NoLongerAskedForID · 13/07/2018 16:05

I've always tended to assume the worst and catastrophise. I think my friends would be surprised but I am very paranoid about my friendships and have times when I assume most people don't like me (I'm able to counteract this with a sensible voice that says this is highly unlikely).

I want more mum friends and I want more from the mum friends I do have, but don't know how to go about it. I'm outwardly sociable but I do think I withdraw in order to not look desperate.

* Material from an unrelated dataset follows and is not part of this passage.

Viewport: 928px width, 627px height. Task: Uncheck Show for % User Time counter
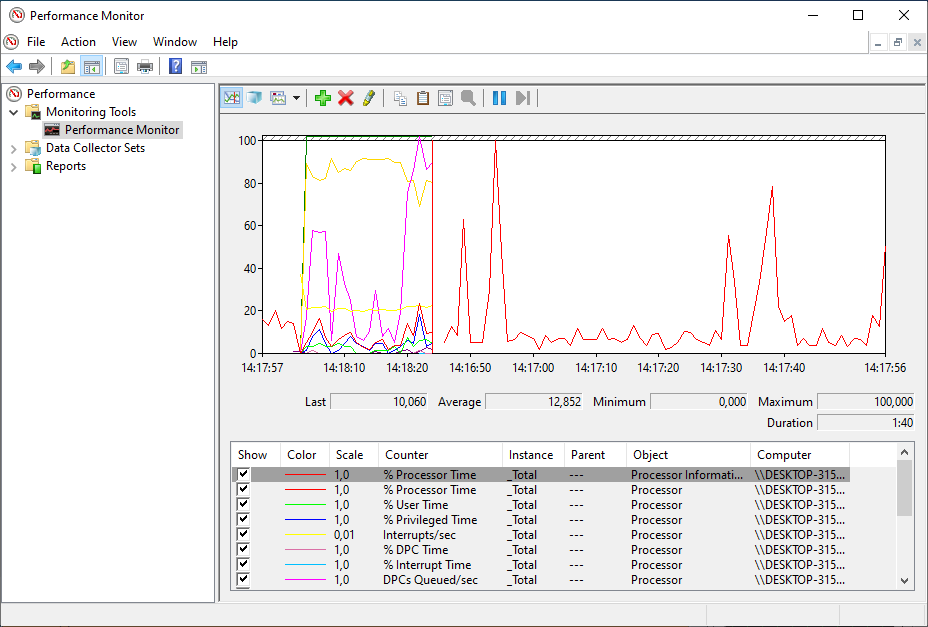pos(243,504)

My biggest worry (!) is my nct group. We all get on well and meet weekly, but I really really just want to organise informal drinks, for example. Locally, after babys bedtime. The problem is that some of the group can't do this due to OH working really late, so we end up organising an "event" which is great, but also three months in advance.

I want to crack below the surface of these friendships but truly don't know how. We all get on enough that there aren't any natural splinter groups. Though that doesn't stop me from being paranoid that the others meet up in twos or threes occasionally. They probably don't and again, I keep this strictly to myself.

I also feel isolated in baby classes as most mums go in nct pairs or small groups, and have little interest in expanding their social group.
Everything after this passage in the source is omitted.